Why can we have a Fast Fourier Transform ?

12 March 2009 at 3:23 pm 3 comments

The Fourier transform was introduced by Fourier as a tool to solve heat equations, but is now used in its discrete version throughout the computing world more than trillions of times each second. It is probably more, I was assuming an average computer does billions of Discrete Cosine Transforms per day for Web browsing (JPEG images and Youtube) and music listening, but how huge is the contribution of millions of people watching MPEG-2 compressed television programs on satellite or terrestrial digital broadcasting?

It is thus important to know that the Fourier transform (which is always the Fast Fourier Transform) is really fast (especially when it is dozens, hundreds of times faster than the natural algorithm). I am not yet sure about the fast versions of variants of the discrete transform (cosine transforms and its friends), but I guess they can be derived from the classical case.

What is it ?

The classical Fourier transform takes a T-periodic function f and computes for each integer n the integral

f_n = \frac 1 {\sqrt T} \int_0^T f(t) \exp(-ni\omega t) dt

where \omega = 2\pi/T. It separates f into components having period T/n, and has the property that the energy E(f) = \frac 1 T \int |f(t)|^2 dt is the sum \sum |f_k|^2.

The discrete Fourier transform takes a discrete function given by x = (x_0, x_1, \dots, x_{n-1}) and computes the discrete analogue

y_p = \sum_{q = 0}^{n-1} x_q \exp(-2i\pi \frac{pq}{n})

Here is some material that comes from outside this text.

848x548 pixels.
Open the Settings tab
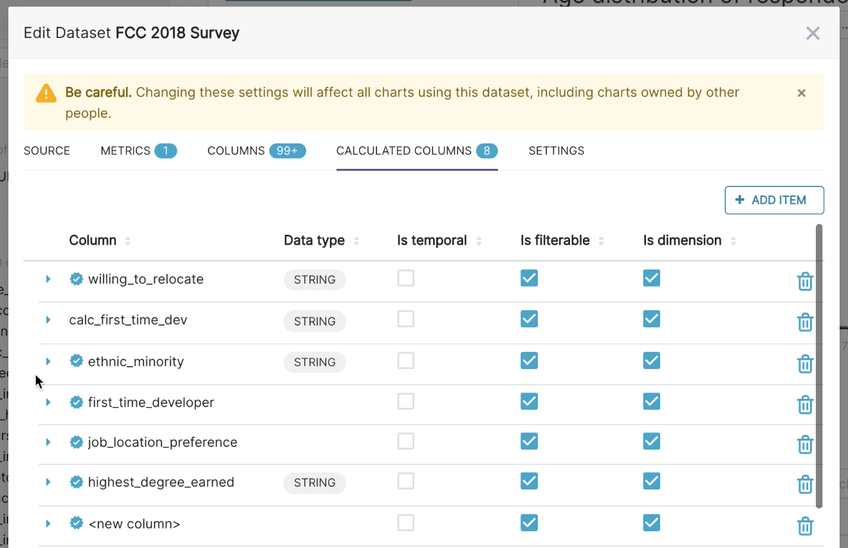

which can also be represented by a matrix

F_n=\begin{pmatrix} 1 & 1 & \hdots & 1 \\ 1 & \zeta^{-1} & \hdots & \zeta^{-(n-1)} \\ 1 & \zeta^{-2} & \hdots & \zeta^{-2(n-1)} \\ \vdots & \vdots & \ddots & \vdots \\ 1 & \zeta^{-(n-1)} & \hdots & \zeta^{-(n-1)^2} \\ \end{pmatrix}

where \zeta = \exp{2i\pi/n} is the primitive n-th root of unity. It has the property F_n F_n^\ast = n, so the inverse of the Fourier transform is given by the complex conjugate matrix (up to a scalar). Moreover, it satisfies a unitarity condition, which means the Hermitian norm of vectors is preserved (up to multiplication by n).

Other interpretations

The matrix F_n is a particular case of a Vandermonde matrix, and can also be interpreted as the linear map taking a polynomial P_x(T) = x_0 + x_1 T + \cdots + x_{n-1} T^{n-1} and computing the vector (P_x(T=1), P_x(T=\zeta^{-1}), \dots, P_x(T=\zeta^{-(n-1)})). Actually, what we really want is taking a set of values, and finding a polynomial having these values at roots of unity (a polynomial being written as a sum of monomials which are the elementary periodic functions), so this is a case of Lagrange interpolation, but is is actually given by the same matrix.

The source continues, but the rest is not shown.